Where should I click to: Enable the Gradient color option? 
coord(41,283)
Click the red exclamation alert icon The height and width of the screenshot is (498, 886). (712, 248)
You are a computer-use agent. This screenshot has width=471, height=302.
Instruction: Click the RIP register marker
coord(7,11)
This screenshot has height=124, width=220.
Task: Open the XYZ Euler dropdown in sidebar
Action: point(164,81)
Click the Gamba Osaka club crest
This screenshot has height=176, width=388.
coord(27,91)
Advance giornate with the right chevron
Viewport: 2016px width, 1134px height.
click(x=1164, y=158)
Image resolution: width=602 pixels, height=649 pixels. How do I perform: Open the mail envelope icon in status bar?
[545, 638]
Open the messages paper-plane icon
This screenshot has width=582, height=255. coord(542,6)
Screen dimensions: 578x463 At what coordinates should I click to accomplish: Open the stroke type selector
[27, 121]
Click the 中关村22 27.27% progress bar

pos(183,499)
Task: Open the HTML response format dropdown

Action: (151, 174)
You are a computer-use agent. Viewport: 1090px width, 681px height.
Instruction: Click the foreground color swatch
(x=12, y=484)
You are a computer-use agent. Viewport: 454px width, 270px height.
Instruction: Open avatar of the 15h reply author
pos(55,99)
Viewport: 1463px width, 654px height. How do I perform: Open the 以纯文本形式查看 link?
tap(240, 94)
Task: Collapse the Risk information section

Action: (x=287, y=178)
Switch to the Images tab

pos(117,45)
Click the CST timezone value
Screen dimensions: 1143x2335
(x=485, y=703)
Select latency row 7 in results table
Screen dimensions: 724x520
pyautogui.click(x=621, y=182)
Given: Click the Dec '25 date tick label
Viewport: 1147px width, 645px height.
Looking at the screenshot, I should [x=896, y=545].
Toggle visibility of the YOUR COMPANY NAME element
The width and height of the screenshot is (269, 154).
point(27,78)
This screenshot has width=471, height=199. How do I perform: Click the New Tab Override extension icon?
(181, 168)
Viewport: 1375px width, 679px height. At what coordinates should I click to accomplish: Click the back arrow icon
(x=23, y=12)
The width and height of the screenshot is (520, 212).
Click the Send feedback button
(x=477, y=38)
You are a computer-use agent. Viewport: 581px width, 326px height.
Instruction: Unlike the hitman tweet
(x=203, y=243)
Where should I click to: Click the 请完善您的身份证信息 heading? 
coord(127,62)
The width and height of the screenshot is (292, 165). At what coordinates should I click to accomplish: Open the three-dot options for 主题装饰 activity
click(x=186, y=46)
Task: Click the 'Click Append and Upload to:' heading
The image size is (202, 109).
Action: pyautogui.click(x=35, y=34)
+===+
**Required work**
Output the lines above verbatim and in full.

**Solution to the problem**
Where should I click to: Enable the Gradient color option? 
coord(41,283)
Click the red exclamation alert icon The height and width of the screenshot is (498, 886). (712, 248)
You are a computer-use agent. This screenshot has width=471, height=302.
Instruction: Click the RIP register marker
coord(7,11)
This screenshot has height=124, width=220.
Task: Open the XYZ Euler dropdown in sidebar
Action: point(164,81)
Click the Gamba Osaka club crest
This screenshot has height=176, width=388.
coord(27,91)
Advance giornate with the right chevron
Viewport: 2016px width, 1134px height.
click(x=1164, y=158)
Image resolution: width=602 pixels, height=649 pixels. How do I perform: Open the mail envelope icon in status bar?
[545, 638]
Open the messages paper-plane icon
This screenshot has width=582, height=255. coord(542,6)
Screen dimensions: 578x463 At what coordinates should I click to accomplish: Open the stroke type selector
[27, 121]
Click the 中关村22 27.27% progress bar

pos(183,499)
Task: Open the HTML response format dropdown

Action: (151, 174)
You are a computer-use agent. Viewport: 1090px width, 681px height.
Instruction: Click the foreground color swatch
(x=12, y=484)
You are a computer-use agent. Viewport: 454px width, 270px height.
Instruction: Open avatar of the 15h reply author
pos(55,99)
Viewport: 1463px width, 654px height. How do I perform: Open the 以纯文本形式查看 link?
tap(240, 94)
Task: Collapse the Risk information section

Action: (x=287, y=178)
Switch to the Images tab

pos(117,45)
Click the CST timezone value
Screen dimensions: 1143x2335
(x=485, y=703)
Select latency row 7 in results table
Screen dimensions: 724x520
pyautogui.click(x=621, y=182)
Given: Click the Dec '25 date tick label
Viewport: 1147px width, 645px height.
Looking at the screenshot, I should [x=896, y=545].
Toggle visibility of the YOUR COMPANY NAME element
The width and height of the screenshot is (269, 154).
point(27,78)
This screenshot has width=471, height=199. How do I perform: Click the New Tab Override extension icon?
(181, 168)
Viewport: 1375px width, 679px height. At what coordinates should I click to accomplish: Click the back arrow icon
(x=23, y=12)
The width and height of the screenshot is (520, 212).
Click the Send feedback button
(x=477, y=38)
You are a computer-use agent. Viewport: 581px width, 326px height.
Instruction: Unlike the hitman tweet
(x=203, y=243)
Where should I click to: Click the 请完善您的身份证信息 heading? 
coord(127,62)
The width and height of the screenshot is (292, 165). At what coordinates should I click to accomplish: Open the three-dot options for 主题装饰 activity
click(x=186, y=46)
Task: Click the 'Click Append and Upload to:' heading
The image size is (202, 109).
Action: pyautogui.click(x=35, y=34)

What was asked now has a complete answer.